Skip to content

Auth & Roles

SafeWatch uses its own cookie-based auth scheme, completely separate from the JWT Bearer scheme used by the REST API.

Auth Flow

  1. User navigates to /safewatchSafeWatchAuthMiddleware checks for sw_session cookie
  2. No valid cookie → redirect to /safewatch/login?returnUrl=...
  3. User submits credentials → SafeWatchLoginService.ValidateCredentials() → BCrypt verify
  4. Valid credentials → SignInAsync("SafeWatch", principal)sw_session cookie issued
  5. All subsequent requests: middleware validates cookie → Blazor circuit renders
Property Value
Name sw_session
HttpOnly true
SameSite Strict
Secure Always (HTTPS required in production)
Expiry 4 hours, sliding

Credentials Configuration

Accounts are stored in appsettings.json (never in the database):

{
  "SafeWatch": {
    "Accounts": [
      { "Username": "sysadmin", "PasswordHash": "<bcrypt>", "Role": "sys_admin" },
      { "Username": "product",  "PasswordHash": "<bcrypt>", "Role": "product" },
      { "Username": "support",  "PasswordHash": "<bcrypt>", "Role": "support" },
      { "Username": "ceo",      "PasswordHash": "<bcrypt>", "Role": "ceo" }
    ]
  }
}

Passwords are hashed with BCrypt (work factor 12 for production).

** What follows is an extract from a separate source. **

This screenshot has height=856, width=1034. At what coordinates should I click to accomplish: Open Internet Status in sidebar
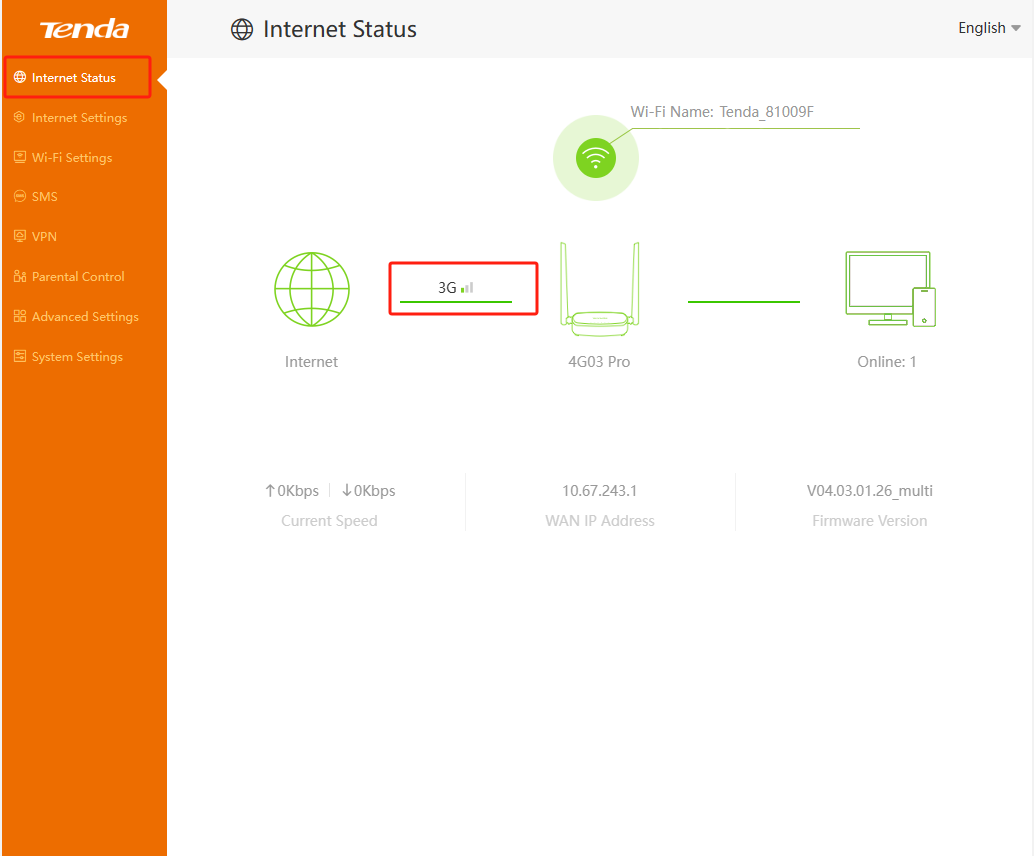[x=73, y=78]
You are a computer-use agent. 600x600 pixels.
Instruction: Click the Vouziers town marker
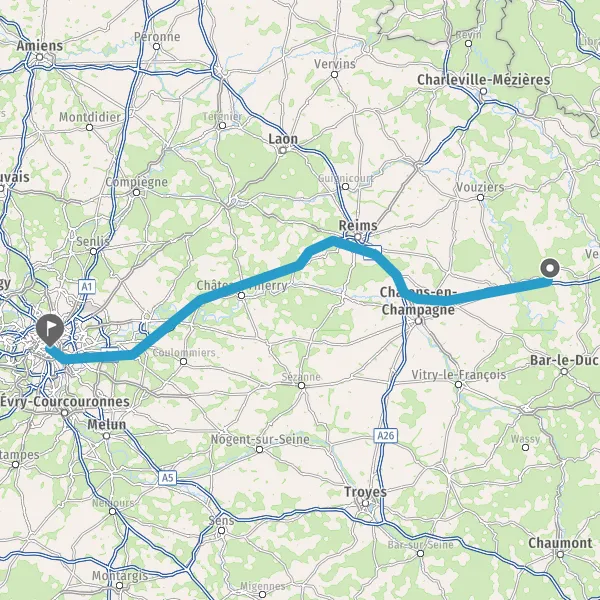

See Adding an Account.

Roles

Role Landing page Description
sys_admin /safewatch/sysadmin Full access, system health focus
product /safewatch/product Usage metrics, feature adoption
support /safewatch/support User lookup, recent auth activity
ceo /safewatch/ceo Business metrics, MAU, retention

The sidebar nav renders only the modules the current role can access. Navigating directly to a forbidden route renders a 403 page within the Blazor shell.

Middleware Ordering

SafeWatchAuthMiddleware must be placed between UseAuthentication() and UseAuthorization() in Program.cs:

app.UseAuthentication();
app.UseMiddleware<SafeWatchAuthMiddleware>();   // ← here
app.UseAuthorization();

It also blocks unauthenticated /_blazor WebSocket upgrades to prevent circuit creation before cookie validation.